Aim
Render the stretch of data from the line containing "Image resolution: width=519" through the end of the data as a JSON list of strings, one string per line and no blank lines.
* begin Records to process *
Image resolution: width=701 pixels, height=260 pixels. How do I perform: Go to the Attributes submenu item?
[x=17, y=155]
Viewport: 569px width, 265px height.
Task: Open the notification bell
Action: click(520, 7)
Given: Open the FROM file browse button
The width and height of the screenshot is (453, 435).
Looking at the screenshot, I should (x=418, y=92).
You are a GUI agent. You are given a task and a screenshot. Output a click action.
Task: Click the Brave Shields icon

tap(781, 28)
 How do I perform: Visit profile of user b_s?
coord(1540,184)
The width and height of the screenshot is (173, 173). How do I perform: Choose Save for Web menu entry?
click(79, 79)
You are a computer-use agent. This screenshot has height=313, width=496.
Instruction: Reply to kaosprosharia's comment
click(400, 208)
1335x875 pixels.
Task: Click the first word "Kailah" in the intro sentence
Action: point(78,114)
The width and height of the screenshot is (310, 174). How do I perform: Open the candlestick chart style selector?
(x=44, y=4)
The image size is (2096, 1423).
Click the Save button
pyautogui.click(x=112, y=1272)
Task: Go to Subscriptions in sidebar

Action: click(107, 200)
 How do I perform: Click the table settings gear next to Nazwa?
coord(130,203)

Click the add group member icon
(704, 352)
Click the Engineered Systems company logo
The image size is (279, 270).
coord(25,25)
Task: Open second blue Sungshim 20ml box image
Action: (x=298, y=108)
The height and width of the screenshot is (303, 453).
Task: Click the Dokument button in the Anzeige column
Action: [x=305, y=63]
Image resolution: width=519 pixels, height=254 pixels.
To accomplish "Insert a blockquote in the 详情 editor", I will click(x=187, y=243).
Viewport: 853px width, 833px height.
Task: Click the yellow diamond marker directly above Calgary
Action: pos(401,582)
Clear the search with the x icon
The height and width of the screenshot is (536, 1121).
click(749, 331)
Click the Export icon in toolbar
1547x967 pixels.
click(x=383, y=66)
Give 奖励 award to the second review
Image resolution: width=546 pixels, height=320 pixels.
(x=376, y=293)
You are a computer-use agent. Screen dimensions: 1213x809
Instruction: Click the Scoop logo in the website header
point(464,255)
* end Records to process *
Solution to this task
[
  "Image resolution: width=519 pixels, height=254 pixels.",
  "To accomplish \"Insert a blockquote in the 详情 editor\", I will click(x=187, y=243).",
  "Viewport: 853px width, 833px height.",
  "Task: Click the yellow diamond marker directly above Calgary",
  "Action: pos(401,582)",
  "Clear the search with the x icon",
  "The height and width of the screenshot is (536, 1121).",
  "click(749, 331)",
  "Click the Export icon in toolbar",
  "1547x967 pixels.",
  "click(x=383, y=66)",
  "Give 奖励 award to the second review",
  "Image resolution: width=546 pixels, height=320 pixels.",
  "(x=376, y=293)",
  "You are a computer-use agent. Screen dimensions: 1213x809",
  "Instruction: Click the Scoop logo in the website header",
  "point(464,255)"
]